When it comes to CPT® coding, wound repair is typically classified as simple, intermediate, or complex. Full guidelines regarding use of these codes can be found in the CPT Professional book. There are precise guidelines that help providers determine whether a wound closure was simple, intermediate or complex and there is no subjectivity involved in this selection process.
Simple repair occurs when the wound is superficial (eg, involving primarily epidermis or dermis, or subcutaneous tissues without significant involvement of deeper structures) and requires simple one-layer closure.
Intermediate repair requires simple repair and either:
- Limited undermining and layered closure of subcutaneous tissue and / or superficial fascia, and skin closureOR
- Single-layer closure of a heavily contaminated wound that required extensive cleaning or removal of particulate matter
Complex repair requires meeting the requirements of intermediate repair and all three of the following:
- One of the two criteria of Intermediate Repair be met
- Preparation have been performed by either creation of a limited defect for repairs OR the debridement of complicated lacerations or avulsions.

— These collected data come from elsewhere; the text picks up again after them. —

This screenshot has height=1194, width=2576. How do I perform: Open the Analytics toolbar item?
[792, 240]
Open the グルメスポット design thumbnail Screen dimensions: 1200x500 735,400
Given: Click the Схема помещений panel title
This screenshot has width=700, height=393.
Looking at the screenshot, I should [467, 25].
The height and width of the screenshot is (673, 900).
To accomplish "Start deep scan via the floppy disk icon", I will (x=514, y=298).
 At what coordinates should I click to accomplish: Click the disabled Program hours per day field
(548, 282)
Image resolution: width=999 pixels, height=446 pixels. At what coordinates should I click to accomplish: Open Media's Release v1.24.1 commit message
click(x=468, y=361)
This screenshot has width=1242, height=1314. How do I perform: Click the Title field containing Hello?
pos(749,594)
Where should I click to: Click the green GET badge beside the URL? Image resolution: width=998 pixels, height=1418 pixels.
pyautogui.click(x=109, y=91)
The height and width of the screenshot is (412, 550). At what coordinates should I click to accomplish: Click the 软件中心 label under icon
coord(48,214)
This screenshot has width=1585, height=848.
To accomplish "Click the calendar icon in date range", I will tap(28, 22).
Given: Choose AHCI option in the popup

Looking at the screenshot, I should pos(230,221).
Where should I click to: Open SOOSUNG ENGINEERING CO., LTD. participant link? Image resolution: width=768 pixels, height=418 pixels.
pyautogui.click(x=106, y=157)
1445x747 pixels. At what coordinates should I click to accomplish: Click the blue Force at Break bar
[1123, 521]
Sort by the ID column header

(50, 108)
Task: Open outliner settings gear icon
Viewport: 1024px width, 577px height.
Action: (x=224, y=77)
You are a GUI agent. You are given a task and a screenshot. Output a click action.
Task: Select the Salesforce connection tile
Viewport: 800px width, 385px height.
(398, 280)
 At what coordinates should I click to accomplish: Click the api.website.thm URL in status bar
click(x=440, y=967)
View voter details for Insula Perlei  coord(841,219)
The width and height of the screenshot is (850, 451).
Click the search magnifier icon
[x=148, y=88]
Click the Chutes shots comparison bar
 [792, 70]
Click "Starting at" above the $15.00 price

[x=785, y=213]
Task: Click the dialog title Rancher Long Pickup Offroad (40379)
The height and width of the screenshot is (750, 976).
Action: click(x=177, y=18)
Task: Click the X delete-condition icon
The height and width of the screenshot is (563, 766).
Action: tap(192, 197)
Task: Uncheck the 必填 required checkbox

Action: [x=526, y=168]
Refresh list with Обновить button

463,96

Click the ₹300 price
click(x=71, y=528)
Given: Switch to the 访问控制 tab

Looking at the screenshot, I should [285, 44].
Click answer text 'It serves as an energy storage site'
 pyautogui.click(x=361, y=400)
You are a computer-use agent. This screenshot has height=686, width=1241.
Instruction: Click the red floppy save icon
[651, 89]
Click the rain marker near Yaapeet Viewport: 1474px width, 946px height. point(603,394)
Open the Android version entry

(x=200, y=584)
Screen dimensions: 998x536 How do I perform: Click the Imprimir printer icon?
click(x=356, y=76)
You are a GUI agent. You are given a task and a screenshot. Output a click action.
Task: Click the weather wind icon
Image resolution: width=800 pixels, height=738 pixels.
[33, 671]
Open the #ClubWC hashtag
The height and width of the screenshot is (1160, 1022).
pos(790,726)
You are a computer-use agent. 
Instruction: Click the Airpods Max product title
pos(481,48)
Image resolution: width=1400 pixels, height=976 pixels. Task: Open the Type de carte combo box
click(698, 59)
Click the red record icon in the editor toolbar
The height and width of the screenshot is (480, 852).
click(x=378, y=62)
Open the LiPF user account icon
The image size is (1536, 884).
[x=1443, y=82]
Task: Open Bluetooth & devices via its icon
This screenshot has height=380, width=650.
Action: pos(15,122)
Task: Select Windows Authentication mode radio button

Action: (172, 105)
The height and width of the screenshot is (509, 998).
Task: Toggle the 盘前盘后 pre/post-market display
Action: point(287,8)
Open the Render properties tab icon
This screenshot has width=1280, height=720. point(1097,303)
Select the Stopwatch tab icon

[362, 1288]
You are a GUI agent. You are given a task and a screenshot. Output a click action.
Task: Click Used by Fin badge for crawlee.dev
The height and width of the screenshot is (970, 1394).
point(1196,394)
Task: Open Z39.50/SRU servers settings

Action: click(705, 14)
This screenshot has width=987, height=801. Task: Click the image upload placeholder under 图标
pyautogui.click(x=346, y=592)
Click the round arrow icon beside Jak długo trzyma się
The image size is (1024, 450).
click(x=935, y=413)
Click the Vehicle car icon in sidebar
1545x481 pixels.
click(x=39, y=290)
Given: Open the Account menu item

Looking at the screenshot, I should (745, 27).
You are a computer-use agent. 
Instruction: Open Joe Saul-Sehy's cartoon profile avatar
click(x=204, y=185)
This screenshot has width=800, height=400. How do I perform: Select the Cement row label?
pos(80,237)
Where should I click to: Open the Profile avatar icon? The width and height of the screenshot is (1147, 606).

- One of the following:• exposure of bone, cartilage, tendon, or named neurovascular structure
• debridement of wound edges
• extensive undermining
• involvement of free margins of the helical rim, vermilion border, or nostril rim
• placement of retention sutures
The selection of simple versus intermediate versus complex repair must be based on only the criteria listed above. In addition, it is important that the documentation support the code selection. When using one of these repair CPT codes, be sure the associated documentation includes the criteria listed above that is necessary to support the selection of that code.